Ses premiers tests sur sa distance de prédilection le 800m, furent concluants avec un temps de 1’52’’53ct. Un chrono réalisé rien qu’avec une préparation consacrée à l’endurance. A cette époque, Guerni fut préparé comme un coureur de 1500m, seulement voila, lors de l’année 96 voyant qu’il n’arrive pas à dépasser le cap des séries aux
championnats du monde junior, son père professeur d’éducation physique spécialisé en hand-ball décide de le prendre en charge et de lui consacrer un travail spécifique pour améliorer sa vitesse.
Lors de la saison 1997/1998 Guerni commence à montrer sa vraie valeur sur le plan international. Il obtient l’or du 800m, aux jeux arabes à Beyrouth (1’46’’84), le bronze aux championnats d’Afrique à Dakar en 1998 (1’46’’31) et aux jeux méditerranéens de Bari. 1999 s’est avéré une année décisive pour Guerni. Une quinzaine de jours après avoir décroché le titre mondial militaire 800m, il améliore sa meilleur performance de l’année (1:45.72) à travers chacune des trois séries des Championnats du monde de Séville (1:45.65; 1:45.17; 1:44.18) pour arriver à glaner une très belle médaille de bronze inattendue. "En finale, j'ai décidé d'aller très tôt, se souvient-il," à partir comme un fou et se faire rattraper par Wilson Kipketer (DEN) et Hezekiel Sepeng (RSA) à la fin. Cette année-là, j'ai senti que je devais prendre l’initiative. C'est ce dont j'avais besoin pour obtenir un nom en athlétisme et s'introduire dans le circuit. " À la fin de la saison, il a confirmé ses progrès avec un
nouveau record national 1:43.09 réalisé au grand prix de Bruxelles.

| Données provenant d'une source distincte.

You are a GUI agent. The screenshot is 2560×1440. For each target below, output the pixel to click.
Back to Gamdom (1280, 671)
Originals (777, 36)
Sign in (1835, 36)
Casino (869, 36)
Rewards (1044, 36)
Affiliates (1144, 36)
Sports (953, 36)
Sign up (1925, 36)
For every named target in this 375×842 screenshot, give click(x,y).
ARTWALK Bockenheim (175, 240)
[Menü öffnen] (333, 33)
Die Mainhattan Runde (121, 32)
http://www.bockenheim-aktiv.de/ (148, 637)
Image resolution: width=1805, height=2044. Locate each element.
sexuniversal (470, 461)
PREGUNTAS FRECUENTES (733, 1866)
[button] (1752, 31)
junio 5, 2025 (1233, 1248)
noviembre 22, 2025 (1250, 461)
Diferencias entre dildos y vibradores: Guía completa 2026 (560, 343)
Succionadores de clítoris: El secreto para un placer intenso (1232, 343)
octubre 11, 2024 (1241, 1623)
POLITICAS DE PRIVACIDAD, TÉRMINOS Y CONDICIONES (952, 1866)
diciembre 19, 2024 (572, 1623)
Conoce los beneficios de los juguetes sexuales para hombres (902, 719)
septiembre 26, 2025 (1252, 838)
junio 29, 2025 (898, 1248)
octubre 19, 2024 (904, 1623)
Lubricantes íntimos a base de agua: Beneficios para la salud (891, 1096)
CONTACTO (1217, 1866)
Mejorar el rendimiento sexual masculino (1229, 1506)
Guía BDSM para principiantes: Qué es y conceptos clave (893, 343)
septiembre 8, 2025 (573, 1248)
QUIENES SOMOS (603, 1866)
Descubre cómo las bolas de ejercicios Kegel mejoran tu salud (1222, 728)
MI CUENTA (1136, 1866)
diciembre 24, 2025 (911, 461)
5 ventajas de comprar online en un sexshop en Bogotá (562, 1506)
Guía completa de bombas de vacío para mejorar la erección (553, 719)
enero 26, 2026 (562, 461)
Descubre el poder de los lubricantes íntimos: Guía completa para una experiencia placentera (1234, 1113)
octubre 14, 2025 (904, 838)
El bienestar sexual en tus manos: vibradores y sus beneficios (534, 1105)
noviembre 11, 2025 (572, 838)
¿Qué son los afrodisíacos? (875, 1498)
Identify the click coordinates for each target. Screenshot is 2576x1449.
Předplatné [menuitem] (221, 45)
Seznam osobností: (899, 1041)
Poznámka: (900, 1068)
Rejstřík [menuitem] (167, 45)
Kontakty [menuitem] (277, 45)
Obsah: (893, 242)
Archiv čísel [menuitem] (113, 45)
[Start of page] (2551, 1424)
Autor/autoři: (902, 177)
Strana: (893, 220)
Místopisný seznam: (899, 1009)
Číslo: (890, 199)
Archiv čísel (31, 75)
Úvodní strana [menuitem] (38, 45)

L'année suivante, après avoir remporté le Championnat d'Afrique à Alger (1:45.88), il est arrivé en pleine forme pour les Jeux olympiques de Sydney avant de sentir des douleurs aux tendons lors d’un stage en Australie. Cachant son état, il réussit tout de même à atteindre la finale et remporter une belle médaille en bronze
(1:45.16).
Les blessures avaient mis sa carrière en danger. Guerni refuse alors d'écouter les médecins qui lui ont dit de prendre sa retraite. Le travail acharné et le soutien de son père lui ont permis de revenir au plus haut niveau et de briller dans les deux événements qui ont le plus compté. En 2002, il conserve son titre de Champion d'Afrique à Tunis (1:45.52), devant William Yiampoy (KEN) et Mbulaeni Mulaudzi ( RSA) et termine deuxième de la Coupe du monde à Madrid (1:44.03) derrière Antonio Manuel Reina (ESP).
En 2003 au chevet de son père, qui a subi une chirurgie cardiaque, Guerni s’illustre à Paris, en remportant le plus beau titre de sa carrière. Auteur d’une course tactique parfaite pour remporter l'or en 1:44.81 aux championnats du monde. le titre mondial de Guerni est le seul jamais décroché par un athléte Algérien sur le 800 métres.